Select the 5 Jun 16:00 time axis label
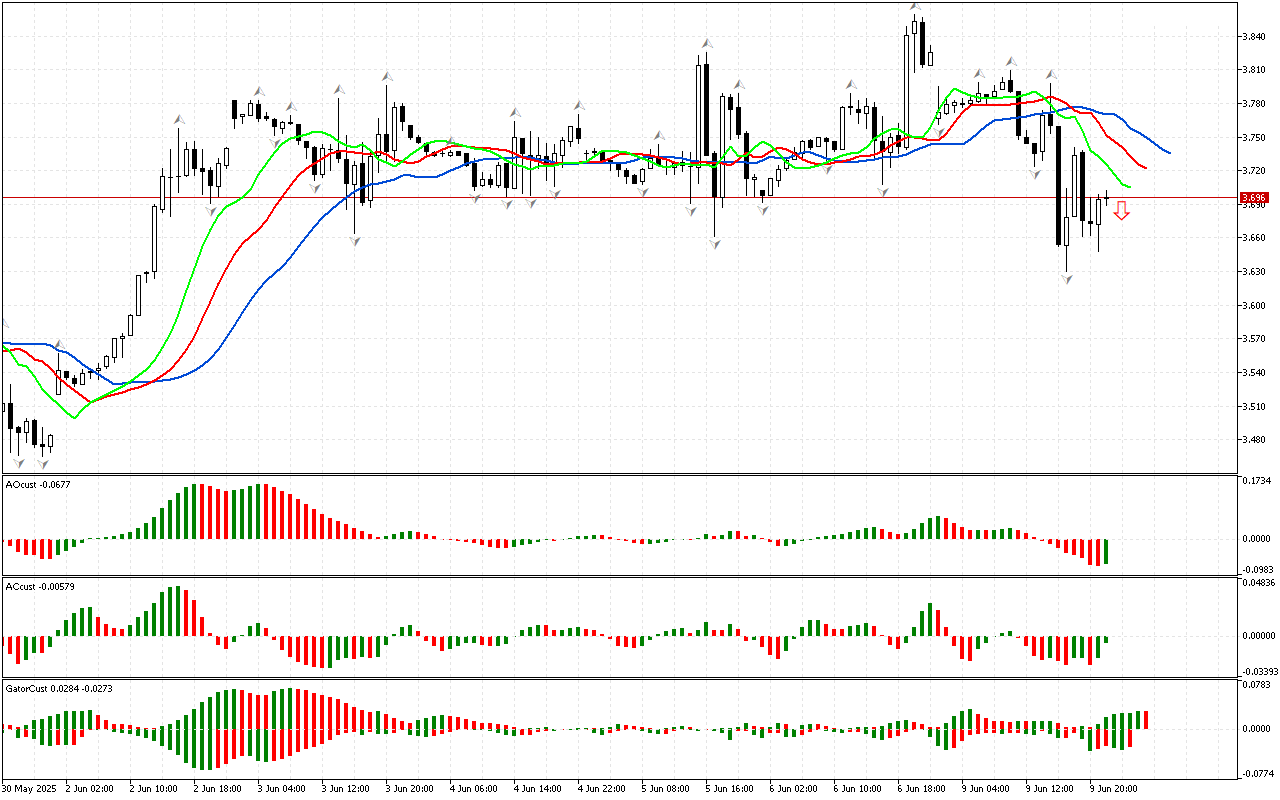tap(731, 788)
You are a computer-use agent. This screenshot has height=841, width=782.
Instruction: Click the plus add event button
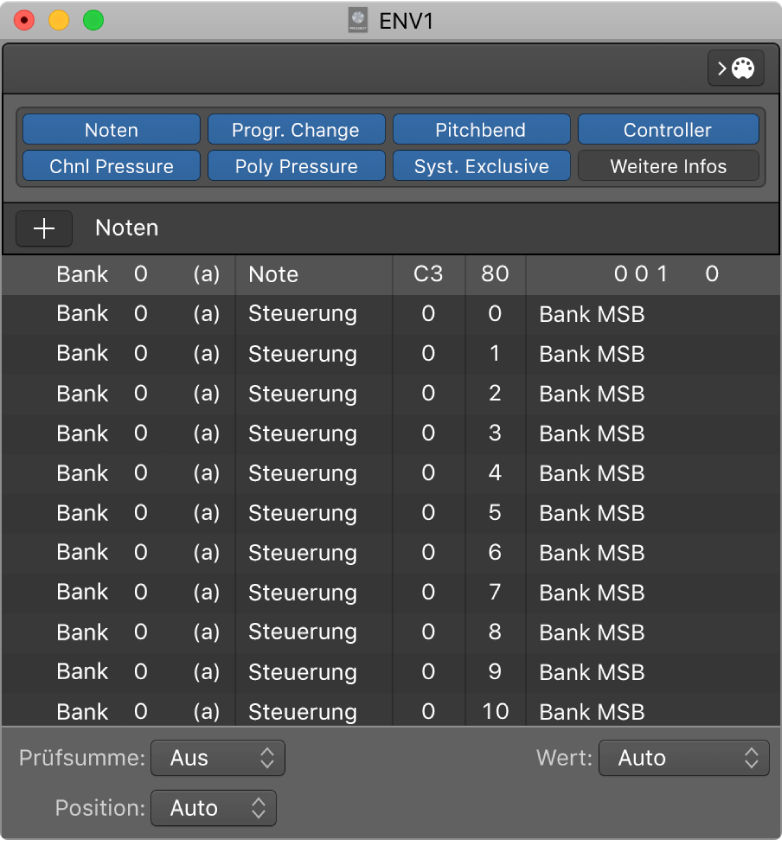(x=44, y=228)
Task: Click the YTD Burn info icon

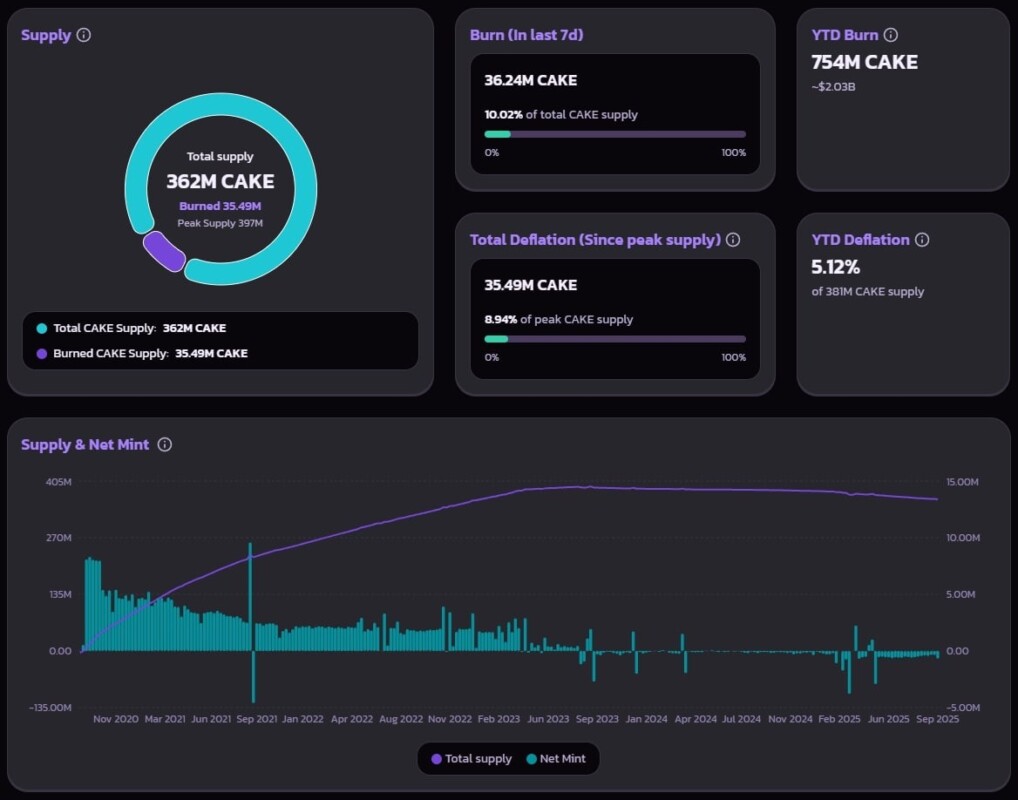Action: [x=891, y=35]
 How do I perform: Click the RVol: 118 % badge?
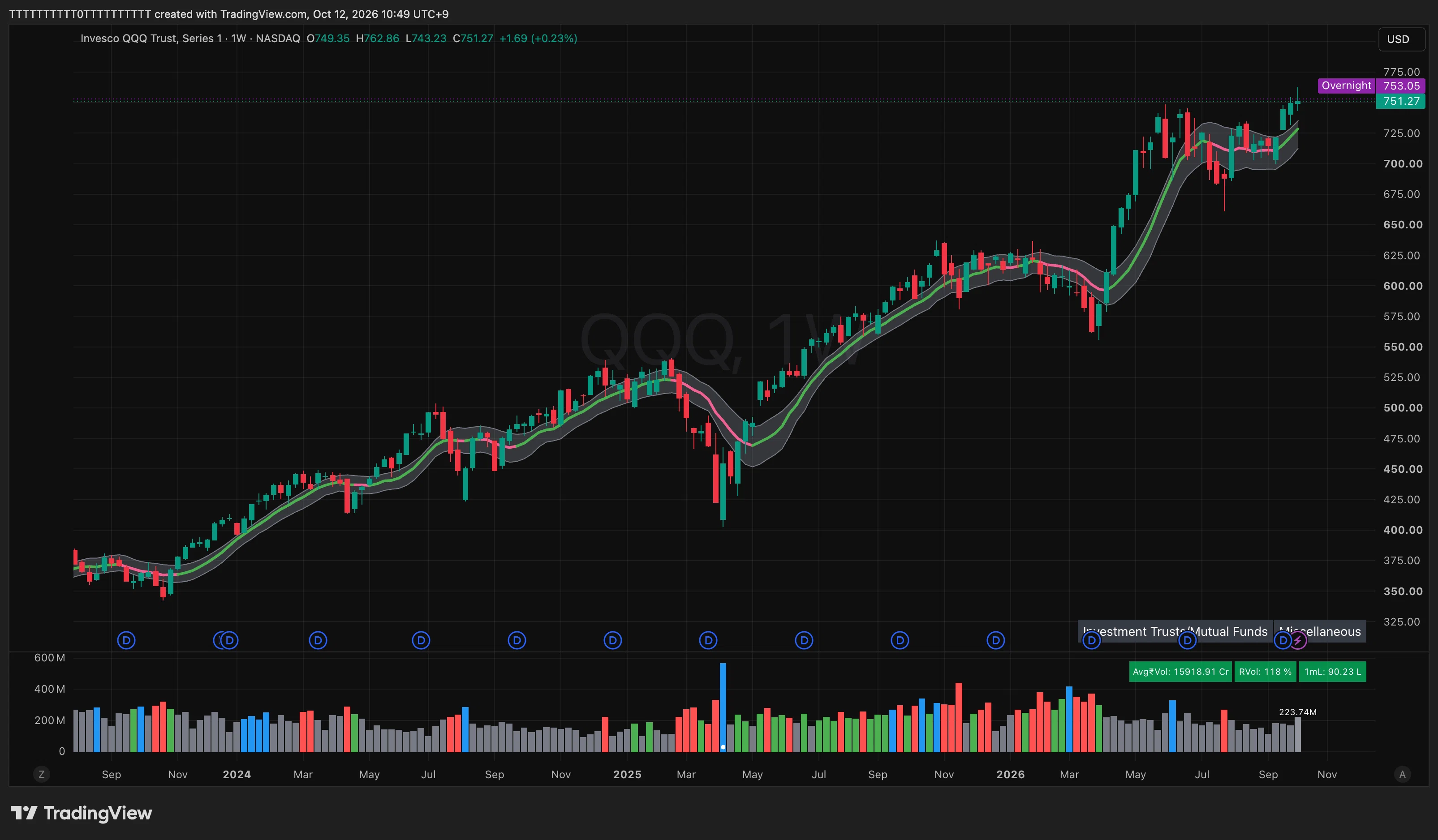1265,672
__________________________________________________
> **What the task requires**
Render the material above as a Markdown table with the columns "Row" and "Line." Give each non-blank line its own numbered row, and leave the pictures out.

> **The result**
| Row | Line |
|---|---|
| 1 | Select the 5 Jun 16:00 time axis label |
| 2 | tap(731, 788) |
| 3 | You are a computer-use agent. This screenshot has height=841, width=782. |
| 4 | Instruction: Click the plus add event button |
| 5 | (x=44, y=228) |
| 6 | Task: Click the YTD Burn info icon |
| 7 | Action: [x=891, y=35] |
| 8 |  How do I perform: Click the RVol: 118 % badge? |
| 9 | 1265,672 |